▶ [RECORDS SUPPLIED]:
>>>
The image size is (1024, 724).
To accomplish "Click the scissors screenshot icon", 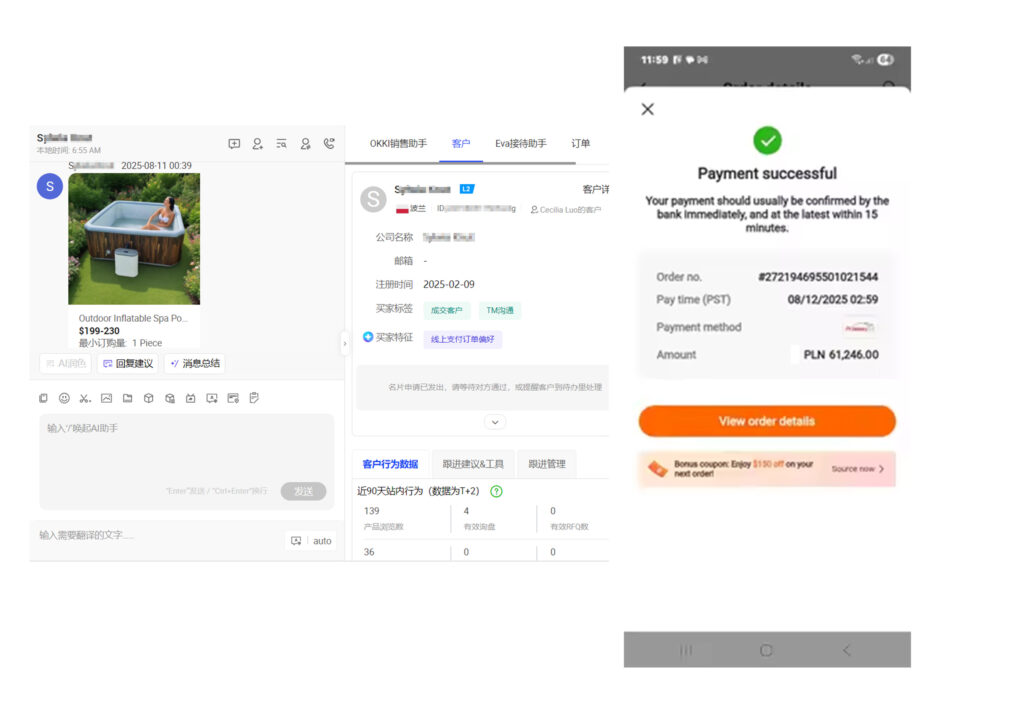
<<<
>>>
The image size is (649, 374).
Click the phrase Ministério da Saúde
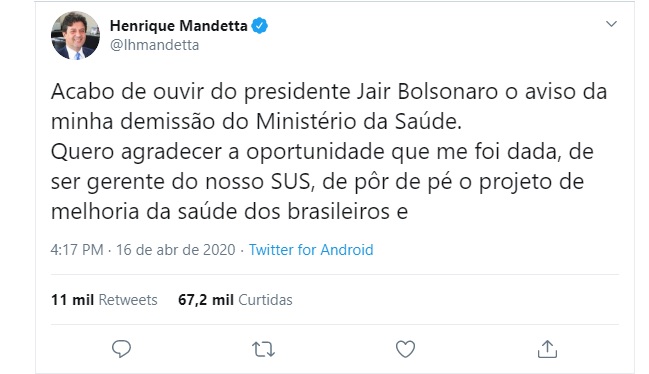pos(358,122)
<<<
Please count the lines in the records that hold the string "image", and give the number alone.

▶ [RESPONSE FOR THIS EXERCISE]: 2